• Requirement 1:
According to the page on FreeBSD 2.2.7 ATAPI CD-RW support, which drive was used to burn the CD-R and CD-RW discs?

• Given passage:
# # #
FreeBSD 2.2.7 ATAPI CD-RW Support

Here is a patch file for ATAPI/IDE support on FreeBSD 2.2.7. These are based on Luigi Rizzo's (here is his web site) patches with a bit of clean-up applied. I have successfully burned CD-R discs and CD-RW discs on an HP-7200i using these patches.

Notice As of Nov. 9, 1998, the patch below has been checked into 2.2-STABLE. Thus, you may as well just CVSup the source and build it there. However, the notes below may still be useful.

Some tips on using ATAPI CD-RW drives on FreeBSD:

Burning HFS CD-ROMs on FreeBSD

You can use Apple's Disk Copy 6.3 utility to master CD-ROMs for FreeBSD. Select "Create new image" and choose the 12cm CD-ROM (663,000 K). Drop the desired files onto the mounted disk image, arranging things as you wish. Then, dismount the image, and burn the data fork as the image, as you would an image created with mkisofs or mkhybrid.
# # #
• Data:
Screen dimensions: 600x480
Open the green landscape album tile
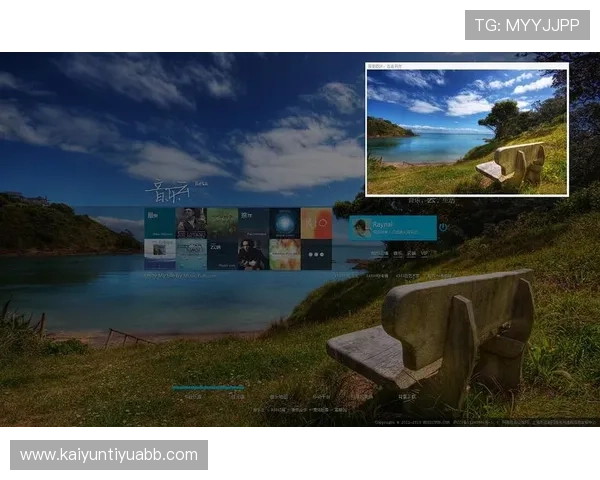tap(222, 223)

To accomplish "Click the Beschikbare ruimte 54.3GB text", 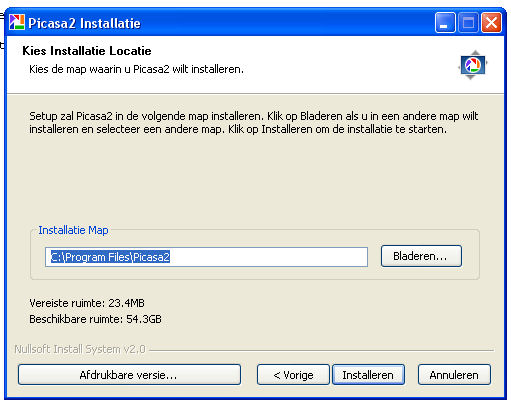I will point(95,319).
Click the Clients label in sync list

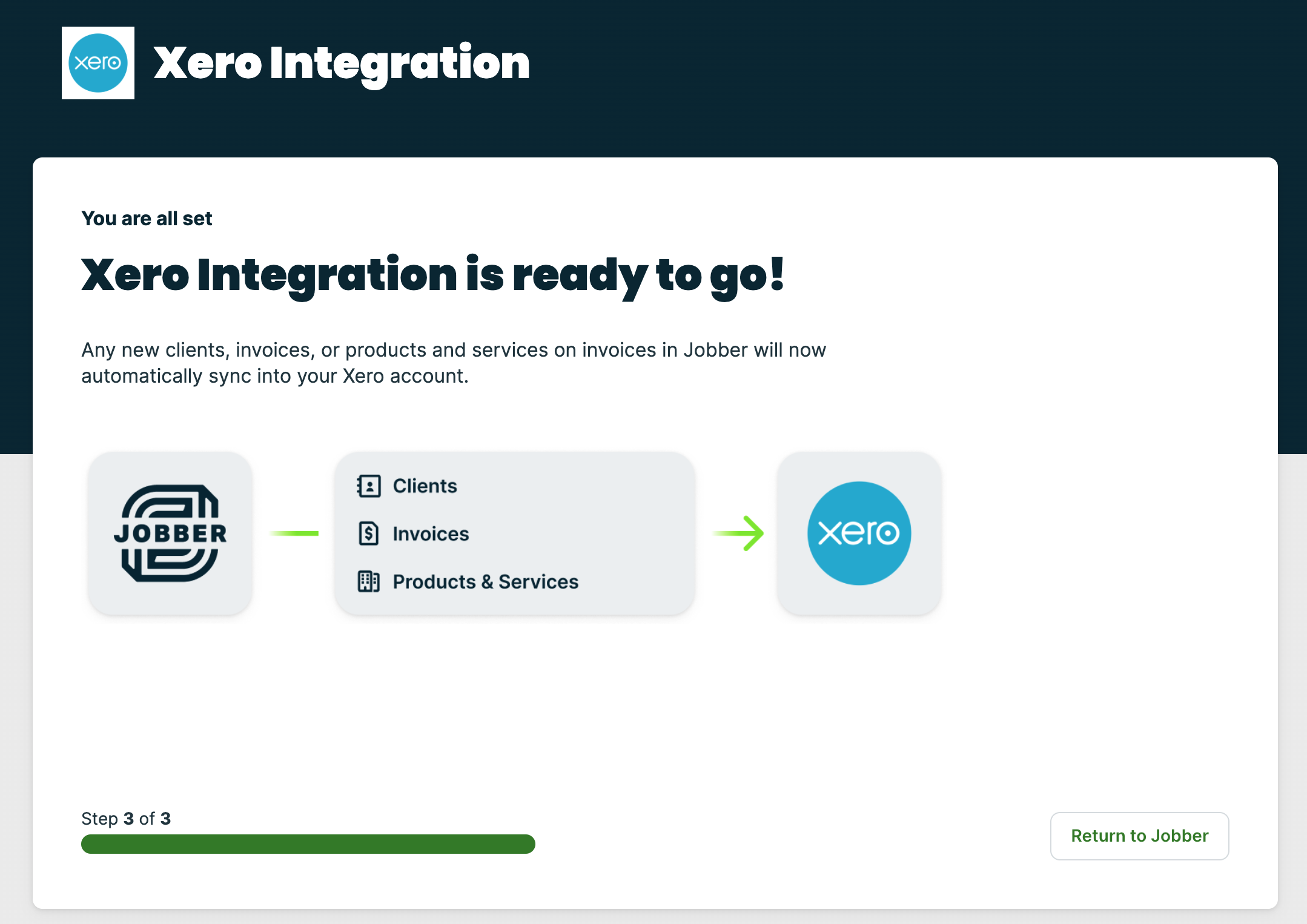425,486
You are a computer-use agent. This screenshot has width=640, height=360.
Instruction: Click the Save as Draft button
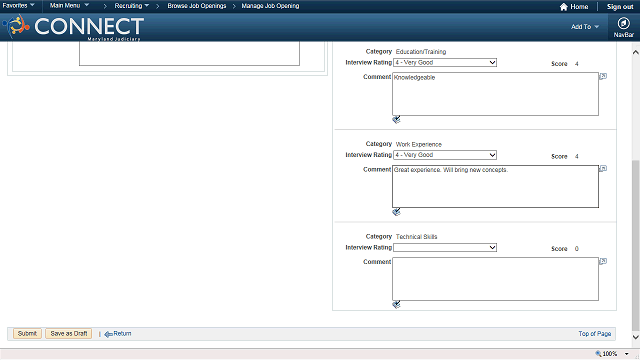[69, 333]
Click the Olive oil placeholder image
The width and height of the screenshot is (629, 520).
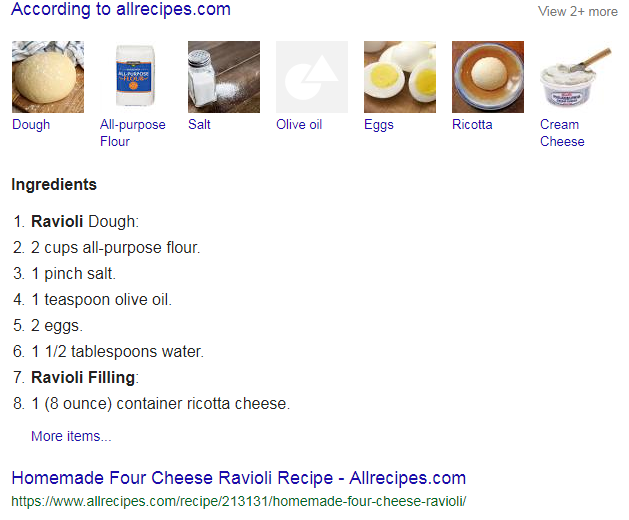[x=312, y=77]
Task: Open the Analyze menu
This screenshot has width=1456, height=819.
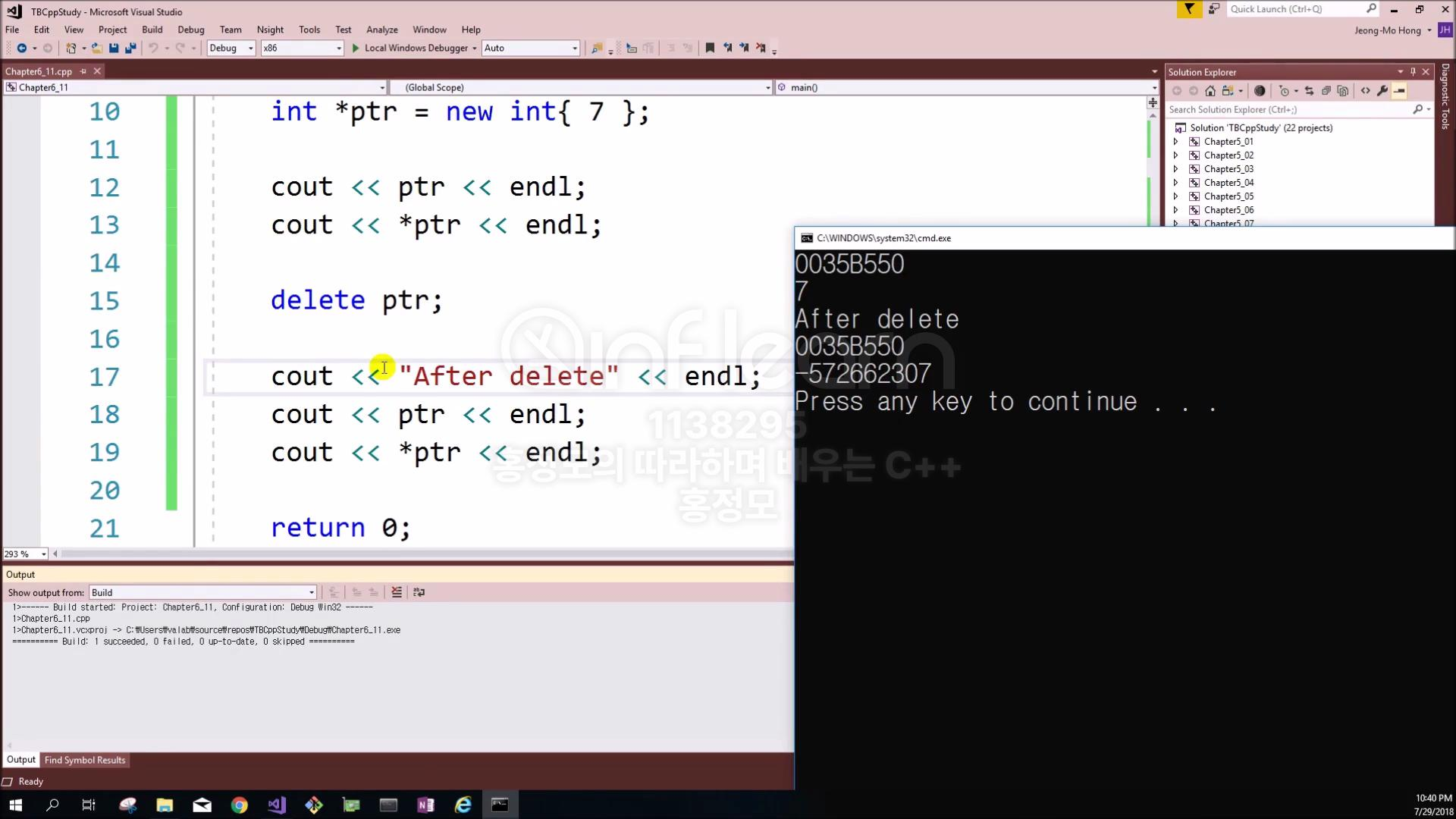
# # #
• Requirement 2:
Pick out every line of the listing that contains the string "height", treating uppercase and lowercase as different.

• Final result 1:
An HP-7200i.

• Final result 2:
You are a computer-use agent. This screenshot has width=640, height=360.
The width and height of the screenshot is (629, 520).
This screenshot has width=1456, height=819.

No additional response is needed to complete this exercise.